Given data:
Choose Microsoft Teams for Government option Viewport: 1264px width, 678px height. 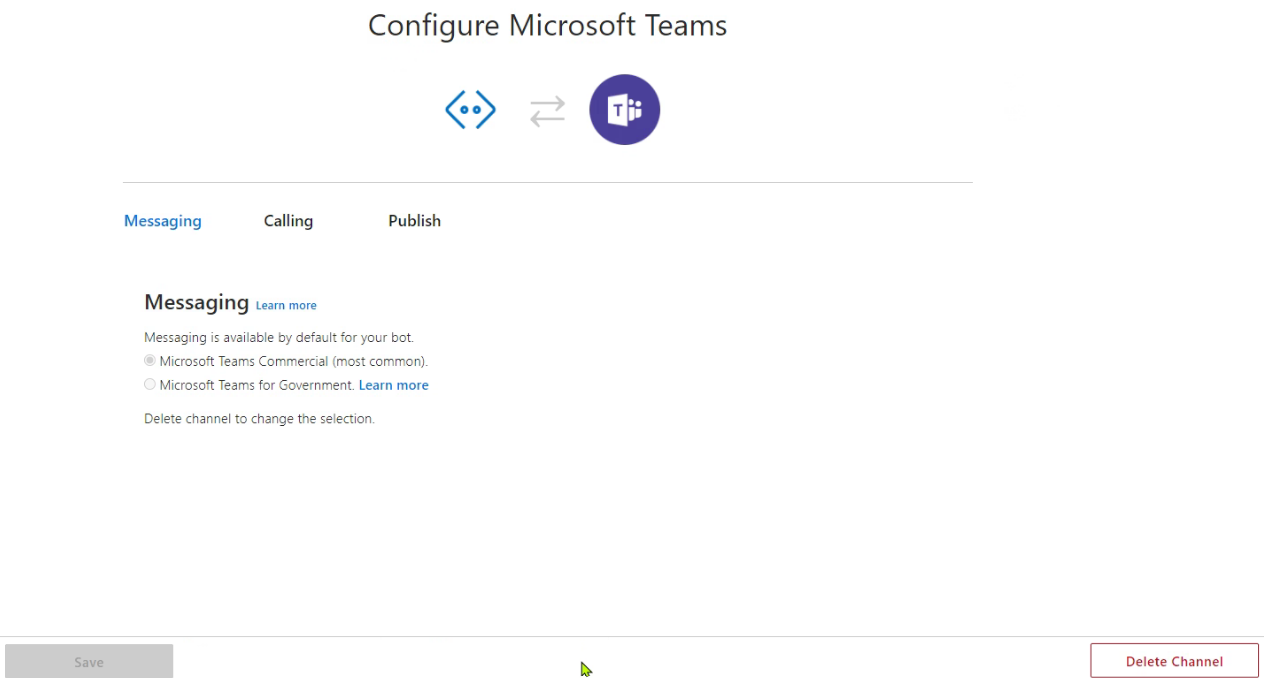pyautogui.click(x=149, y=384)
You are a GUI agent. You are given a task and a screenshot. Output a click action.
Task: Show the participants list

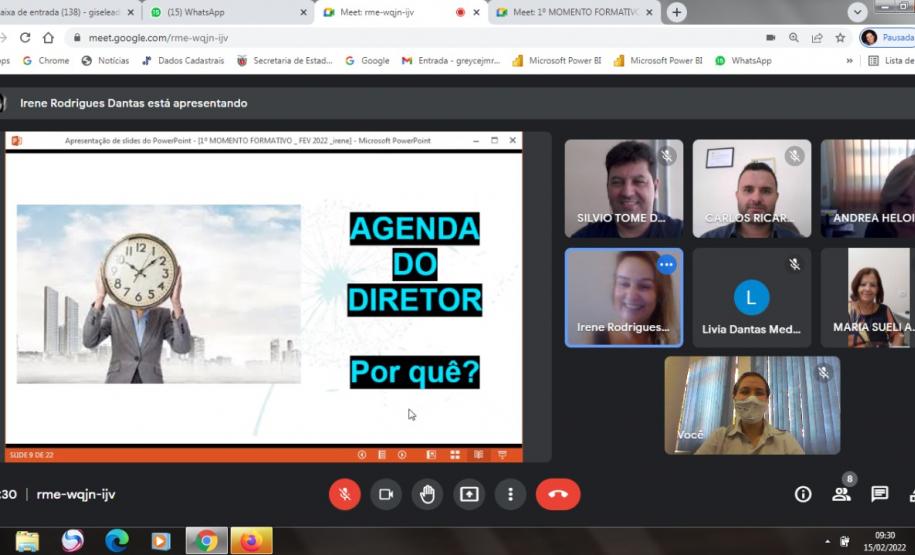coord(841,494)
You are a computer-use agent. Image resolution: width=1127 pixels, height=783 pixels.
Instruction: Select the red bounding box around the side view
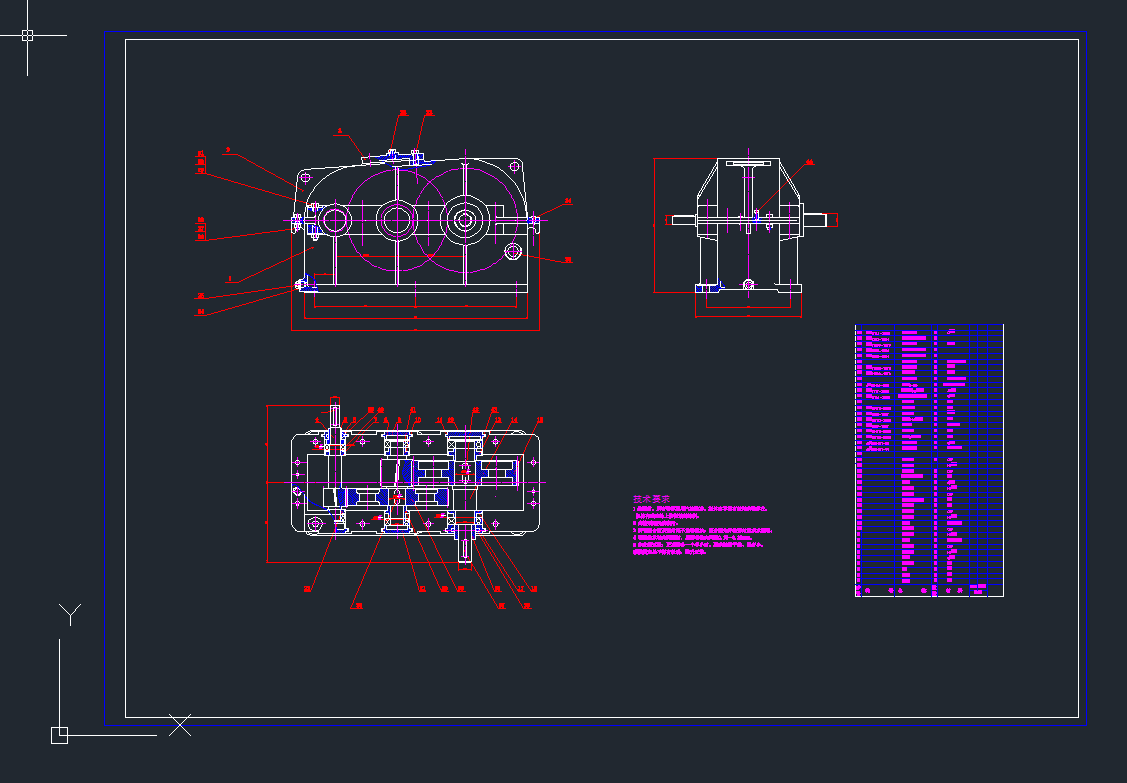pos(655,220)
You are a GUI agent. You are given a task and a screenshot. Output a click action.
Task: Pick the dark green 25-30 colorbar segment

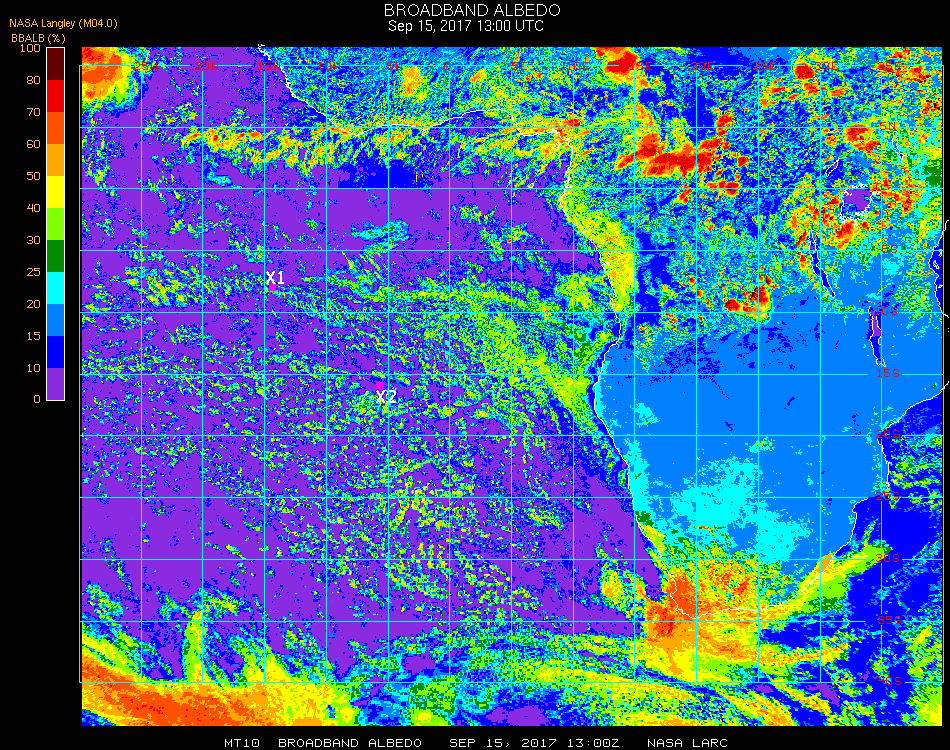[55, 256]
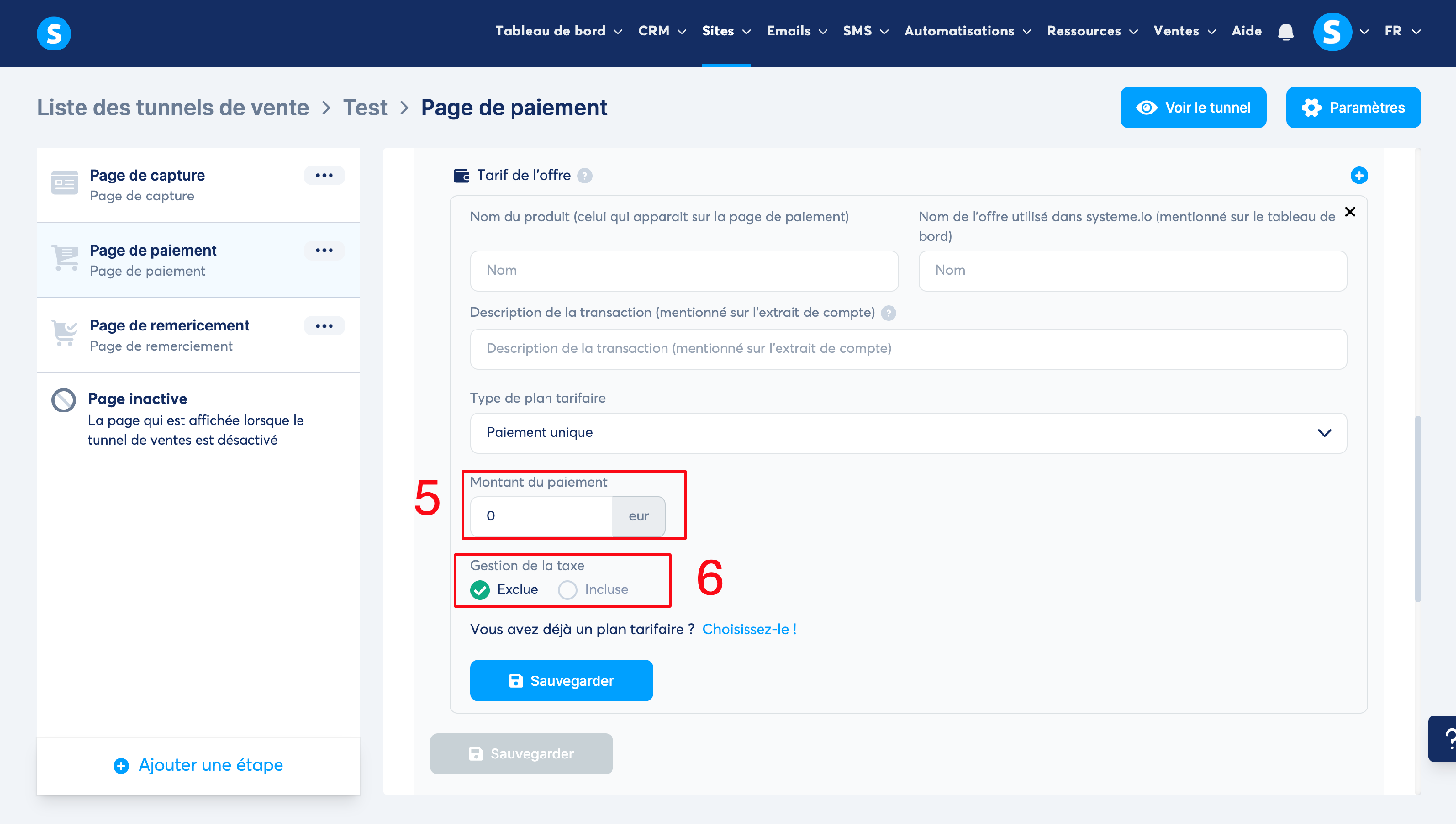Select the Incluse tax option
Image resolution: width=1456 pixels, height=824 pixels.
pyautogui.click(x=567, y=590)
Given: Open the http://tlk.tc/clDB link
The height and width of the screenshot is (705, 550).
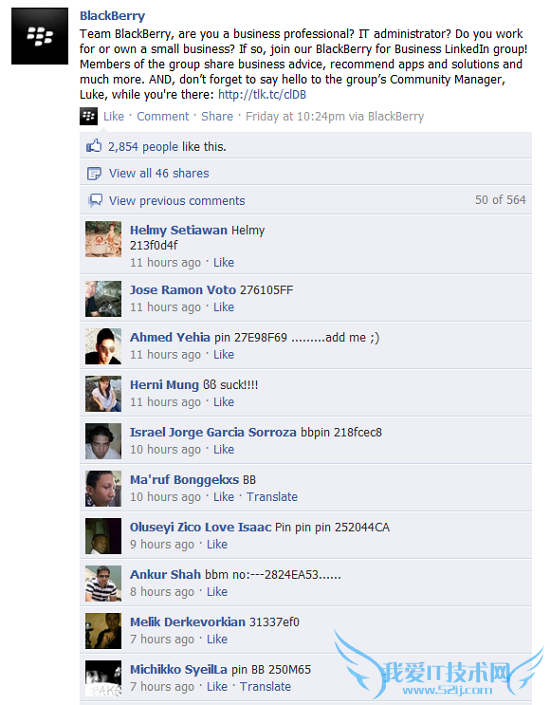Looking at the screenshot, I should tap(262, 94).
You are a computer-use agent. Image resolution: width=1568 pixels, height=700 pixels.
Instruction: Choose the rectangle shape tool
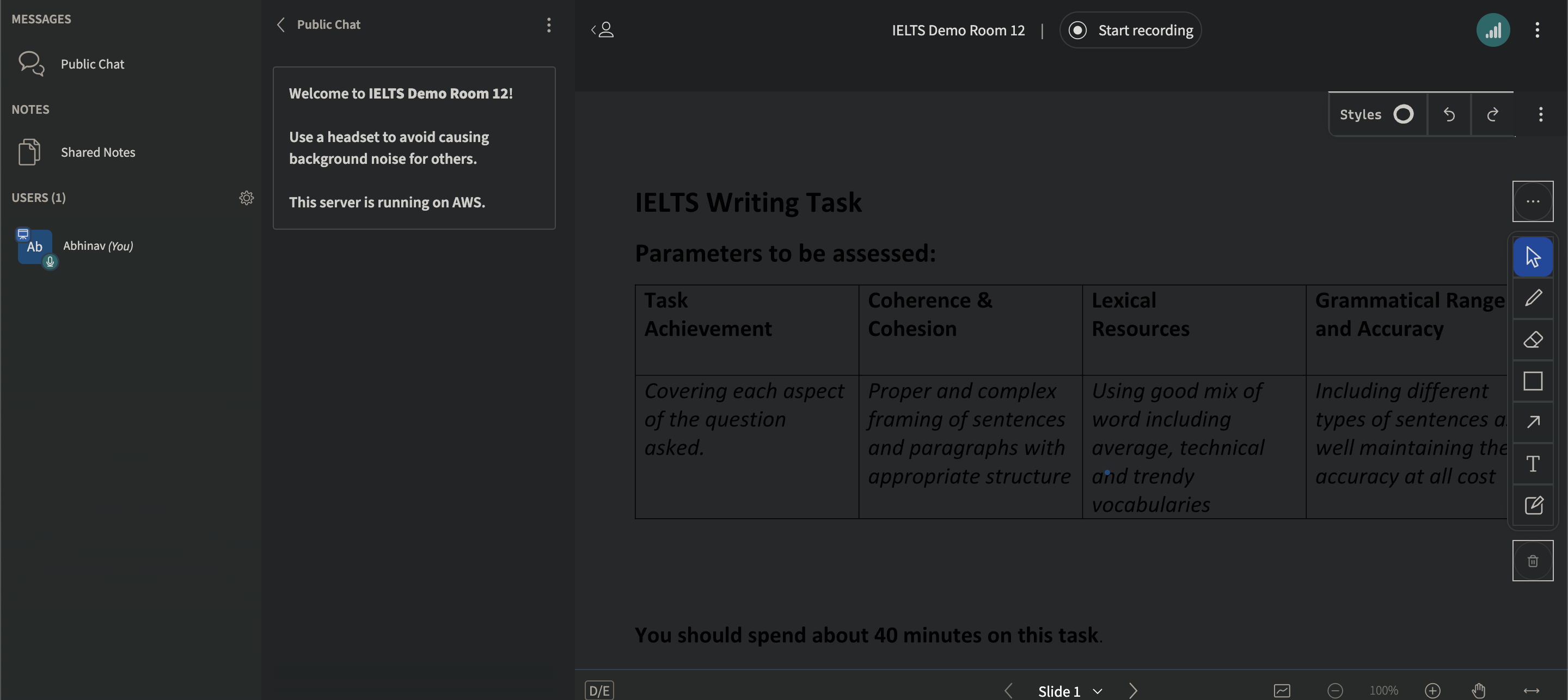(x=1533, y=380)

Task statement: Rewrite the stretch from the line containing "Given: Open the http://tlk.tc/clDB link" through the end of the records, changing "Choose" to "Select" and keeping everything else the same. Leave the pictures out.

Answer to this problem:
Given: Open the http://tlk.tc/clDB link
The height and width of the screenshot is (705, 550).
Looking at the screenshot, I should tap(262, 94).
You are a computer-use agent. Image resolution: width=1568 pixels, height=700 pixels.
Instruction: Select the rectangle shape tool
(x=1533, y=380)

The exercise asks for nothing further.